Official claims that the murder of Russian opposition leader Boris Nemtsov was an Islamist attack over which five Chechen men were arrested this weekend have been dismissed by Nemtsov's allies and by one of Russia's foremost Islamic scholars.

"The suspicion that Nemtsov was killed by radical Muslims for his negative comments about Islam has become the official version of the investigation, it seems" Ilya Yashin, a friend of Nemtsov and leader of liberal political movement Solidarnost wrote on his Facebook page today.

"This is not only a lie," Yashin wrote, "to me it is obvious that this version has come about as a result of a political instruction by the Kremlin. This version is completely convenient for authorities."

"Nemtsov never spoke badly of Islam. He was a very religiously tolerant man. Of course he criticised the terrorists who shot up the offices of Charlie Hebdo in Paris. However, many public figures criticised them. Nemtsov criticised the killers but he never said a bad word against Islam," Yashin says.

According to Yashin, Nemtsov's killing exposes Russian president Vladimir Putin's "bandit government" and its "Byzantine politics".

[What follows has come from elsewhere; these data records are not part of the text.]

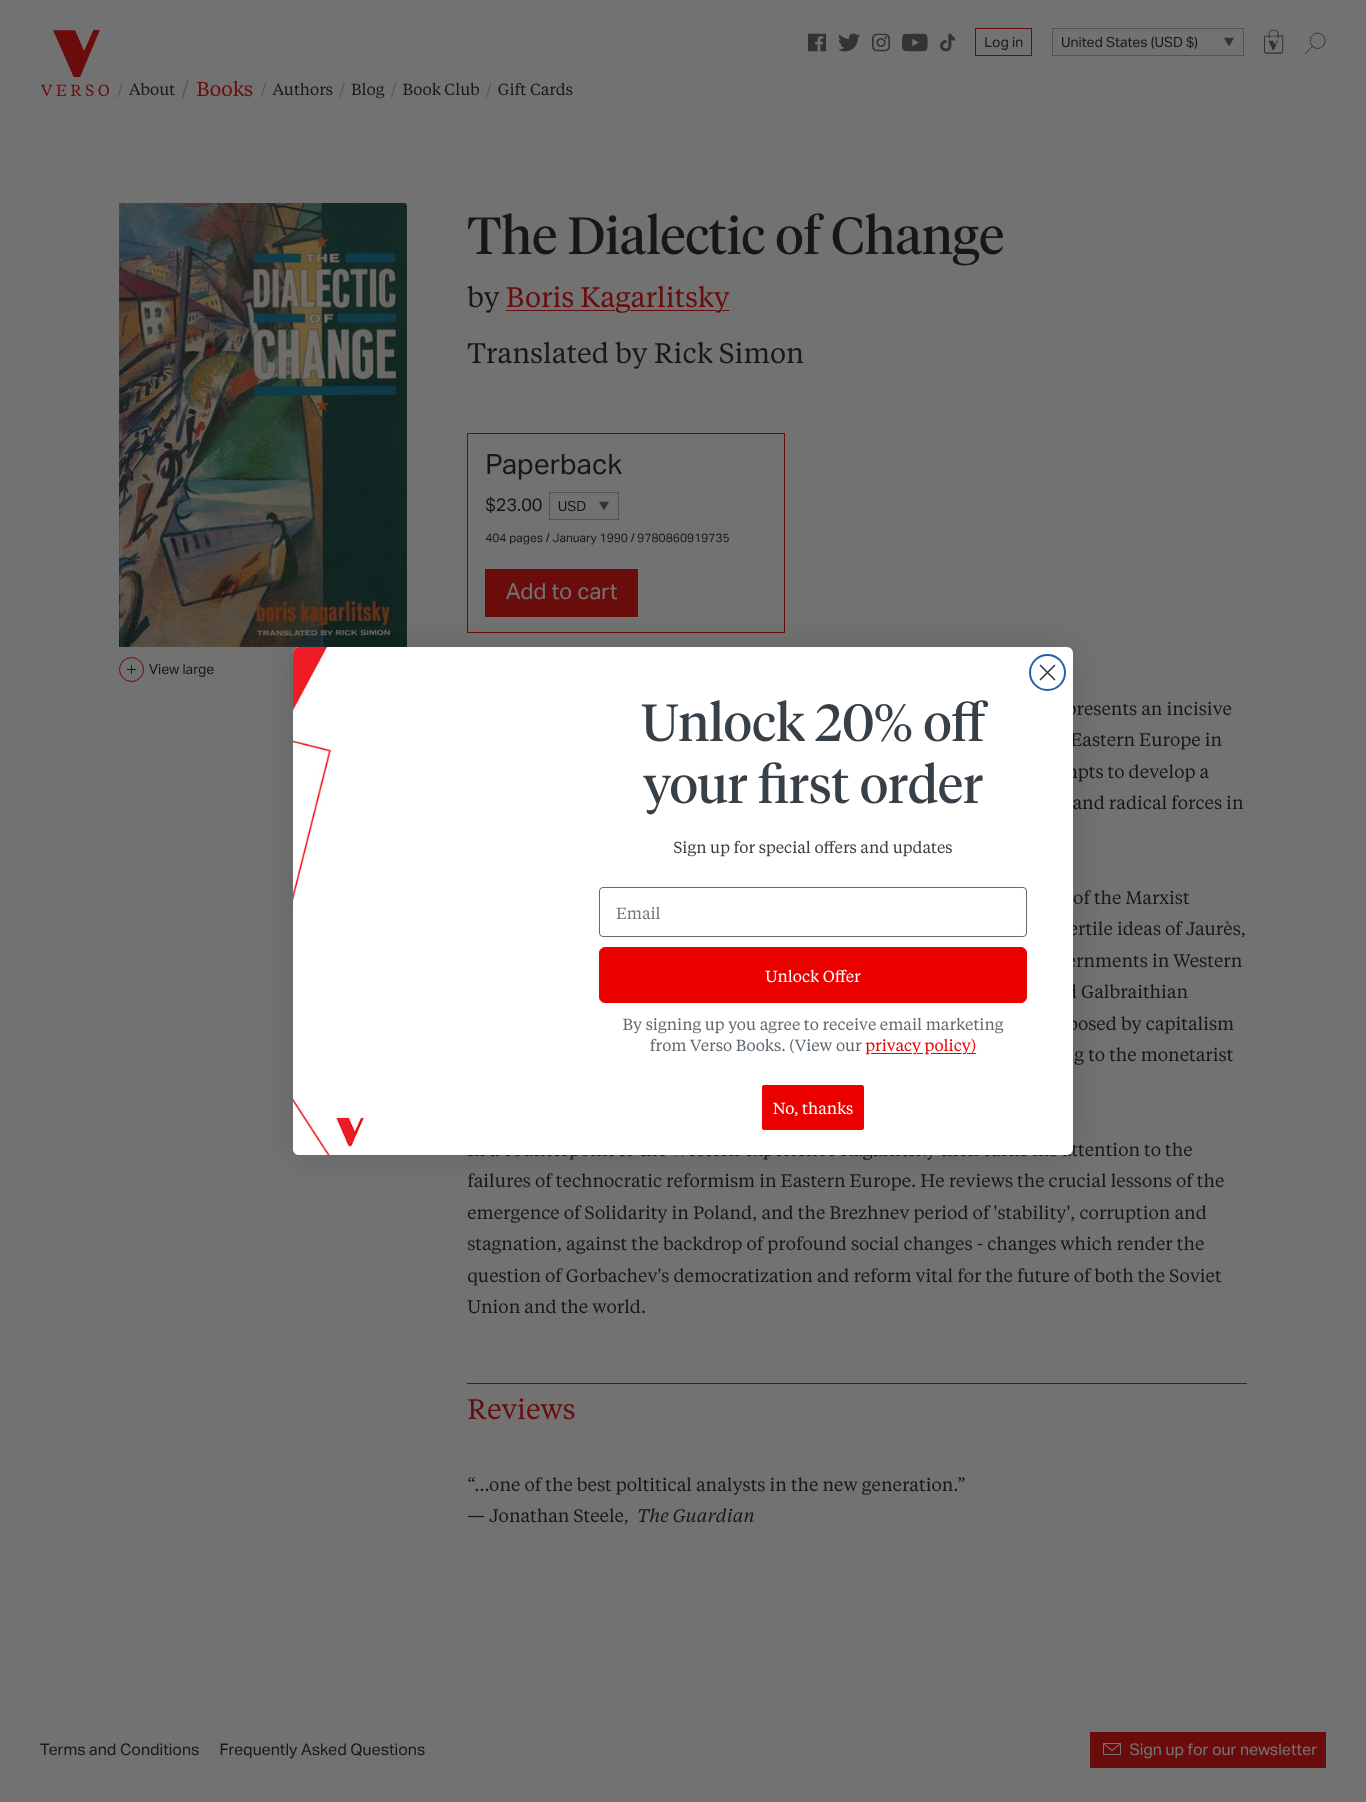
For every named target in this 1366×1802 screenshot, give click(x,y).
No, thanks (813, 1107)
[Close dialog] (1047, 672)
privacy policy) (920, 1044)
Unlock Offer (812, 975)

After it emerged that Zaur Dadayev, who confessed to being involved in the Nemtsov killing, had also previously served in the internal Chechnya's internal army, Yashin said the case may cause "some small problems" for Chechen president and Putin-ally Ramzan Kadyrov but neither Putin nor Kadyrov's image would suffer. Five men appeared in court in Moscow yesterday in connection with Nemtsov's killing, two of whom were charged with murder. A sixth man blew himself up with a grenade in a confrontation with police in Grozny, the Chechen capital.

Kadyrov received an award from Putin earlier today for his services to the Russian government, which the Russian Federation's awards committee said it planned to do anyway, regardless of the events unfolding around the Nemtsov case.

Geydar Dzhemal, one of Russia's leading Islamic philosophers and activists and founder of the Islamic Institute of Russia, has said he believes figures in Russia's security services are using the Islamist motive to remove Kadyrov from power in Chechnya.

In an interview with Russian TV channel Zvezda, after the identities of the five Chechen suspects were announced yesterday, Dzhemal said he believed Nemtsov had been killed for supplying insider information to the West about who was in Putin's inner circle.

He denied the killing had the marks of Islamist extremism but said he believed the security services were deliberately trying to implicate Kadyrov because he had grown too powerful in Chechnya and the North Caucasus region.

Prior to the suspects becoming known, Russian Muslim leader in parliament Damir Muhetdinov also dismissed claims made by the investigation that Nemtsov's murder could have been motivated by his criticism of the jihadist attacks which killed 17 people in Paris in January.